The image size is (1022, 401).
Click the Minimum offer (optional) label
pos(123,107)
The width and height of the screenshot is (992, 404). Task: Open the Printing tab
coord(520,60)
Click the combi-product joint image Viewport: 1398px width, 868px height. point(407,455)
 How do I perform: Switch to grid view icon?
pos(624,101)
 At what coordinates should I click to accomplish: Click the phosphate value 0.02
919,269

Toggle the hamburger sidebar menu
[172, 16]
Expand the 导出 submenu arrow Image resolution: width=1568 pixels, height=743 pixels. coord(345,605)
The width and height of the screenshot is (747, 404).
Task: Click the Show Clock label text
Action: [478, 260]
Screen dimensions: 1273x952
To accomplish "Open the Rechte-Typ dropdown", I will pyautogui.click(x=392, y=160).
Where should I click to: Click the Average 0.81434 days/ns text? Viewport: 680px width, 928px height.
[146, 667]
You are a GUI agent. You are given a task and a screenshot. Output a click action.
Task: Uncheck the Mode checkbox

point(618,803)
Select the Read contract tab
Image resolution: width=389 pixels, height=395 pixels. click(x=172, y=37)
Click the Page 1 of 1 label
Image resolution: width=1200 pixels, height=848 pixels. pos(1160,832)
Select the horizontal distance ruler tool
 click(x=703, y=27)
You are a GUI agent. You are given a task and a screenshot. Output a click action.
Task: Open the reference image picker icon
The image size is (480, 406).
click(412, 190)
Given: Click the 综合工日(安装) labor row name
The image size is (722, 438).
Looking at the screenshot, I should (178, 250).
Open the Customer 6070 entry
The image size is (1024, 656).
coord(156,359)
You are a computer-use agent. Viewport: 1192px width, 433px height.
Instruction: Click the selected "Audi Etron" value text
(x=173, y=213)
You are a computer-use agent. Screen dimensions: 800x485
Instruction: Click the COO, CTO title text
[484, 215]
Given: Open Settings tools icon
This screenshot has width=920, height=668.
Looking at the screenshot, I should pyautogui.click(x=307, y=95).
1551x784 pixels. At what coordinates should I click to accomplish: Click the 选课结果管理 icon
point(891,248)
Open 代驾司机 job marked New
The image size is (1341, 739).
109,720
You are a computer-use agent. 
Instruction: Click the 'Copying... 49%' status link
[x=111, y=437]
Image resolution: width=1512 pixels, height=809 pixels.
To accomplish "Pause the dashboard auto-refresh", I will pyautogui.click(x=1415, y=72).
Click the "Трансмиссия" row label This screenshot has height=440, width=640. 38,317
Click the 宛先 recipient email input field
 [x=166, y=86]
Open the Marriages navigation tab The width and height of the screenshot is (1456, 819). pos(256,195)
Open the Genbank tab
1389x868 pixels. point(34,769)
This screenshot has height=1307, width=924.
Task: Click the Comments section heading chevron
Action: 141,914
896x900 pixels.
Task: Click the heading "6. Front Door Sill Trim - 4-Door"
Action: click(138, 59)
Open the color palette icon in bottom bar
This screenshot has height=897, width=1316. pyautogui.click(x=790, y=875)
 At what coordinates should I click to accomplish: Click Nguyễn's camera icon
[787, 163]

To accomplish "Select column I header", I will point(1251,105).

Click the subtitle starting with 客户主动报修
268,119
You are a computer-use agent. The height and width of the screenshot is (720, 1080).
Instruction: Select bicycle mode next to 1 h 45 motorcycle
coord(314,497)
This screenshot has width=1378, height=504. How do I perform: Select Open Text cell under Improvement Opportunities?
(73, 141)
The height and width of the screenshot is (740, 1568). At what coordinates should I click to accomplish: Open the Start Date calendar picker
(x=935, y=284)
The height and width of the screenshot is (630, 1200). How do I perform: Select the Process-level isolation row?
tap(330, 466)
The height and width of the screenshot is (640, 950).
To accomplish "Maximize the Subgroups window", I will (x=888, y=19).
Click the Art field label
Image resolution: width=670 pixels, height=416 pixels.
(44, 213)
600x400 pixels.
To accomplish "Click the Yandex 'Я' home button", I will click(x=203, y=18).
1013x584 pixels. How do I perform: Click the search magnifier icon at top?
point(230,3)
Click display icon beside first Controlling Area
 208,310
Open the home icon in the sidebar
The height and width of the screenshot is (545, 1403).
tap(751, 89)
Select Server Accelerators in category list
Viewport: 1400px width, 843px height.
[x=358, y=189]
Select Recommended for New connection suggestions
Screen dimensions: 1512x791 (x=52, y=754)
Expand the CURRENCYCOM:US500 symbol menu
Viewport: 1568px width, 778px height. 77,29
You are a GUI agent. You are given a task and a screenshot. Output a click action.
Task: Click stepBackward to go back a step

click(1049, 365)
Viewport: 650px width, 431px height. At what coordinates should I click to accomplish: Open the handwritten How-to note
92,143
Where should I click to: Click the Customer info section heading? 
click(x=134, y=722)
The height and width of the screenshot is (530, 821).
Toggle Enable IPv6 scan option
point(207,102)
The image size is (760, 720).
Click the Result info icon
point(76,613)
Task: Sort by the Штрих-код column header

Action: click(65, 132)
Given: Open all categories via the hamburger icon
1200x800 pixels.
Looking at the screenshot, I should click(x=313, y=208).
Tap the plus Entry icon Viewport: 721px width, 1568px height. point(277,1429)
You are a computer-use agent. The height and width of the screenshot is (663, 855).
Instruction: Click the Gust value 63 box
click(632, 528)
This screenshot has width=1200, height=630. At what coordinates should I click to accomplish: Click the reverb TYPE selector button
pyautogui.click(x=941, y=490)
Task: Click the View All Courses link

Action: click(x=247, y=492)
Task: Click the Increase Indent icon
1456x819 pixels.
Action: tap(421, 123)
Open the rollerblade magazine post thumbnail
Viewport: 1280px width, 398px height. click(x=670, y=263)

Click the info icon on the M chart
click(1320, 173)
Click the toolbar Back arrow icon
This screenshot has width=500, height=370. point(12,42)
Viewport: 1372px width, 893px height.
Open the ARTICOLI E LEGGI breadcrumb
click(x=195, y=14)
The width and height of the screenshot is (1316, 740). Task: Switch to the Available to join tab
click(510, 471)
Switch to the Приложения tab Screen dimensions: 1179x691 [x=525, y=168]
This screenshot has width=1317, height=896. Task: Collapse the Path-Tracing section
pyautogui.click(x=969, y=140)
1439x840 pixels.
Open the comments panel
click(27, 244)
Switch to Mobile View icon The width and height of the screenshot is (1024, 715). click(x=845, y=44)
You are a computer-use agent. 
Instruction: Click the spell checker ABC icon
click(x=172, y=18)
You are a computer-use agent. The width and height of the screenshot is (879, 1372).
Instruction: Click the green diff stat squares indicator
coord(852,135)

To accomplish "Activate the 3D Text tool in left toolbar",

***

REQUEST
Copy out all of the records above word for word, without any changes.

EXERCISE ANSWER
The image size is (1022, 401).
Click the Minimum offer (optional) label
pos(123,107)
The width and height of the screenshot is (992, 404). Task: Open the Printing tab
coord(520,60)
Click the combi-product joint image Viewport: 1398px width, 868px height. point(407,455)
 How do I perform: Switch to grid view icon?
pos(624,101)
 At what coordinates should I click to accomplish: Click the phosphate value 0.02
919,269

Toggle the hamburger sidebar menu
[172, 16]
Expand the 导出 submenu arrow Image resolution: width=1568 pixels, height=743 pixels. coord(345,605)
The width and height of the screenshot is (747, 404).
Task: Click the Show Clock label text
Action: [478, 260]
Screen dimensions: 1273x952
To accomplish "Open the Rechte-Typ dropdown", I will pyautogui.click(x=392, y=160).
Where should I click to: Click the Average 0.81434 days/ns text? Viewport: 680px width, 928px height.
[146, 667]
You are a GUI agent. You are given a task and a screenshot. Output a click action.
Task: Uncheck the Mode checkbox

point(618,803)
Select the Read contract tab
Image resolution: width=389 pixels, height=395 pixels. click(x=172, y=37)
Click the Page 1 of 1 label
Image resolution: width=1200 pixels, height=848 pixels. pos(1160,832)
Select the horizontal distance ruler tool
 click(x=703, y=27)
You are a GUI agent. You are given a task and a screenshot. Output a click action.
Task: Open the reference image picker icon
The image size is (480, 406).
click(412, 190)
Given: Click the 综合工日(安装) labor row name
The image size is (722, 438).
Looking at the screenshot, I should (178, 250).
Open the Customer 6070 entry
The image size is (1024, 656).
coord(156,359)
You are a computer-use agent. Viewport: 1192px width, 433px height.
Instruction: Click the selected "Audi Etron" value text
(x=173, y=213)
You are a computer-use agent. Screen dimensions: 800x485
Instruction: Click the COO, CTO title text
[484, 215]
Given: Open Settings tools icon
This screenshot has width=920, height=668.
Looking at the screenshot, I should pyautogui.click(x=307, y=95).
1551x784 pixels. At what coordinates should I click to accomplish: Click the 选课结果管理 icon
point(891,248)
Open 代驾司机 job marked New
The image size is (1341, 739).
109,720
You are a computer-use agent. 
Instruction: Click the 'Copying... 49%' status link
[x=111, y=437]
Image resolution: width=1512 pixels, height=809 pixels.
To accomplish "Pause the dashboard auto-refresh", I will pyautogui.click(x=1415, y=72).
Click the "Трансмиссия" row label This screenshot has height=440, width=640. 38,317
Click the 宛先 recipient email input field
 [x=166, y=86]
Open the Marriages navigation tab The width and height of the screenshot is (1456, 819). pos(256,195)
Open the Genbank tab
1389x868 pixels. point(34,769)
This screenshot has height=1307, width=924.
Task: Click the Comments section heading chevron
Action: 141,914
896x900 pixels.
Task: Click the heading "6. Front Door Sill Trim - 4-Door"
Action: click(138, 59)
Open the color palette icon in bottom bar
This screenshot has height=897, width=1316. pyautogui.click(x=790, y=875)
 At what coordinates should I click to accomplish: Click Nguyễn's camera icon
[787, 163]

To accomplish "Select column I header", I will point(1251,105).

Click the subtitle starting with 客户主动报修
268,119
You are a computer-use agent. The height and width of the screenshot is (720, 1080).
Instruction: Select bicycle mode next to 1 h 45 motorcycle
coord(314,497)
This screenshot has width=1378, height=504. How do I perform: Select Open Text cell under Improvement Opportunities?
(73, 141)
The height and width of the screenshot is (740, 1568). At what coordinates should I click to accomplish: Open the Start Date calendar picker
(x=935, y=284)
The height and width of the screenshot is (630, 1200). How do I perform: Select the Process-level isolation row?
tap(330, 466)
The height and width of the screenshot is (640, 950).
To accomplish "Maximize the Subgroups window", I will (x=888, y=19).
Click the Art field label
Image resolution: width=670 pixels, height=416 pixels.
(44, 213)
600x400 pixels.
To accomplish "Click the Yandex 'Я' home button", I will click(x=203, y=18).
1013x584 pixels. How do I perform: Click the search magnifier icon at top?
point(230,3)
Click display icon beside first Controlling Area
 208,310
Open the home icon in the sidebar
The height and width of the screenshot is (545, 1403).
tap(751, 89)
Select Server Accelerators in category list
Viewport: 1400px width, 843px height.
[x=358, y=189]
Select Recommended for New connection suggestions
Screen dimensions: 1512x791 (x=52, y=754)
Expand the CURRENCYCOM:US500 symbol menu
Viewport: 1568px width, 778px height. 77,29
You are a GUI agent. You are given a task and a screenshot. Output a click action.
Task: Click stepBackward to go back a step

click(1049, 365)
Viewport: 650px width, 431px height. At what coordinates should I click to accomplish: Open the handwritten How-to note
92,143
Where should I click to: Click the Customer info section heading? 
click(x=134, y=722)
The height and width of the screenshot is (530, 821).
Toggle Enable IPv6 scan option
point(207,102)
The image size is (760, 720).
Click the Result info icon
point(76,613)
Task: Sort by the Штрих-код column header

Action: click(65, 132)
Given: Open all categories via the hamburger icon
1200x800 pixels.
Looking at the screenshot, I should click(x=313, y=208).
Tap the plus Entry icon Viewport: 721px width, 1568px height. point(277,1429)
You are a computer-use agent. The height and width of the screenshot is (663, 855).
Instruction: Click the Gust value 63 box
click(632, 528)
This screenshot has width=1200, height=630. At what coordinates should I click to accomplish: Click the reverb TYPE selector button
pyautogui.click(x=941, y=490)
Task: Click the View All Courses link

Action: click(x=247, y=492)
Task: Click the Increase Indent icon
1456x819 pixels.
Action: tap(421, 123)
Open the rollerblade magazine post thumbnail
Viewport: 1280px width, 398px height. click(x=670, y=263)

Click the info icon on the M chart
click(1320, 173)
Click the toolbar Back arrow icon
This screenshot has width=500, height=370. point(12,42)
Viewport: 1372px width, 893px height.
Open the ARTICOLI E LEGGI breadcrumb
click(x=195, y=14)
The width and height of the screenshot is (1316, 740). Task: Switch to the Available to join tab
click(510, 471)
Switch to the Приложения tab Screen dimensions: 1179x691 [x=525, y=168]
This screenshot has width=1317, height=896. Task: Collapse the Path-Tracing section
pyautogui.click(x=969, y=140)
1439x840 pixels.
Open the comments panel
click(27, 244)
Switch to Mobile View icon The width and height of the screenshot is (1024, 715). click(x=845, y=44)
You are a computer-use agent. 
Instruction: Click the spell checker ABC icon
click(x=172, y=18)
You are a computer-use agent. The width and height of the screenshot is (879, 1372).
Instruction: Click the green diff stat squares indicator
coord(852,135)

To accomplish "Activate the 3D Text tool in left toolbar",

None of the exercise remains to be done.